***** Fragmento de página

La pregunta que le hice en el cine

Quedé petrificado en la banca. Un rayo de conmoción me partió en dos. En ese preciso momento me sentí más aturdido que Lucha Villa. No era para menos: el nombre de mi pueblo natal aparecía mencionado en una película. Una confusa mezcla de orgullo y curiosidad me daba vueltas en la cabeza.

Por: Juan gossaín
Fotografía: Archivo Particular

Yo tenía mucho pelo, 14 años, una novia que lloraba todo el día, estaba en tercero de bachillerato y acababa de leer La mala hora.


Por esos días le entró a Víctor Nieto la ventolera de crear el Festival de Cine de Cartagena. Lo malo es que no había un sitio adecuado para presentar las películas. Tuvieron que hacerlo en el Circo Teatro, una vieja plaza de toros que hoy se está cayendo a pedazos, que los sábados por la tarde era un cuadrilátero de boxeo y que de noche se convertía en una acogedora sala de cine. Bueno: “acogedora” es una manera de decirlo.

**********
***** Datos guardados

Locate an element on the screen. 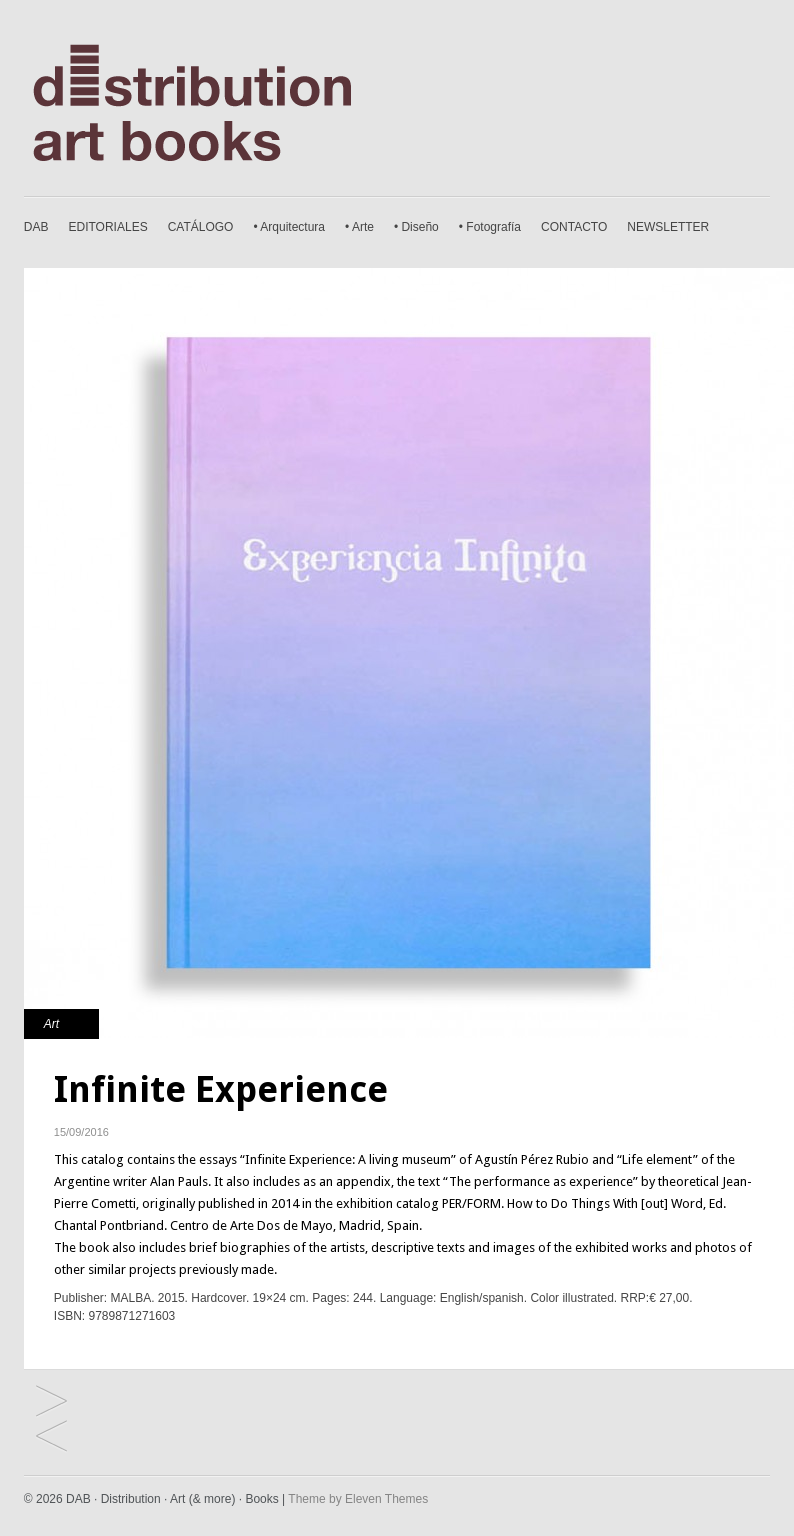 This screenshot has height=1536, width=794. Art is located at coordinates (51, 1024).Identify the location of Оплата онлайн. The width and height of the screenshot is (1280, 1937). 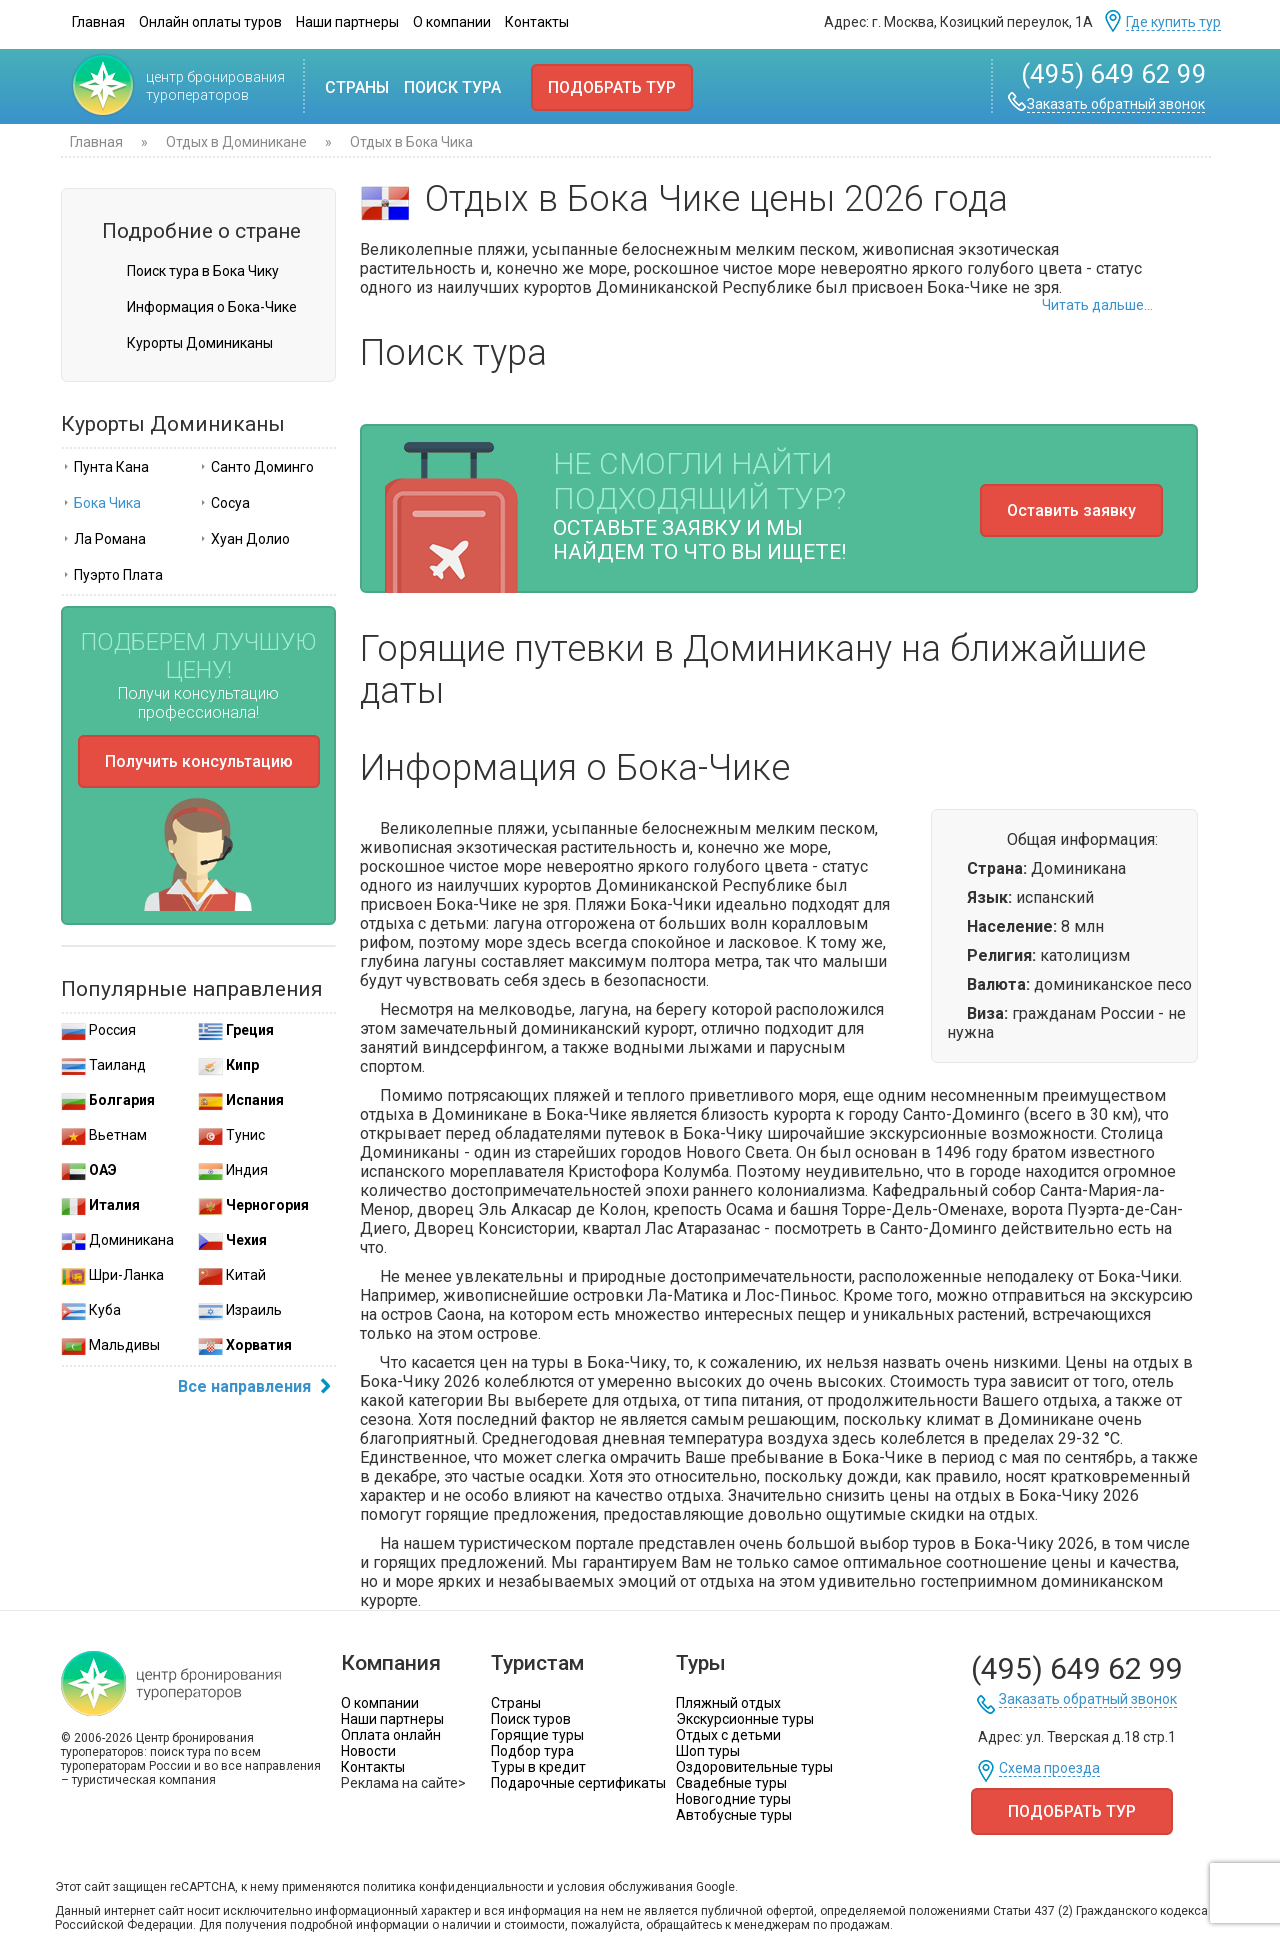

**********

Tarea a realizar: ¿Podrías escribir la continuación del relato sobre el Festival de Cine de Cartagena, a partir de su última oración?

Respuesta:
Allí vi pelear por primera vez a un hombre de cabeza cuadrada y ojos tristes que llegaría a convertirse en campeón mundial: Kid Pambelé. Aquel corralón, conocido también como La Serrezuela, nunca había tenido techo, de modo que en los anocheceres espléndidos del verano, la claridad de la luna no dejaba ver la mitad de la película y muchas veces nos quedamos sin saber quién era el asesino.

Por si algo hiciera falta, cuando empezaban a soplar desde el mar las ventoleras de diciembre, la pantalla de tela blanca se bamboleaba hacia atrás y hacia adelante, como si fuera un náufrago a la deriva, arropándolo a uno. Yo, que era un miope sin anteojos, me sentaba siempre en primera fila. Eso tenía sus ventajas: los senos de Brigitte Bardot me quedaban en la boca. Aunque también es cierto que un domingo John Wayne me disparó a quemarropa. Conservo la cicatriz imaginaria de aquel balazo en lo más profundo del corazón.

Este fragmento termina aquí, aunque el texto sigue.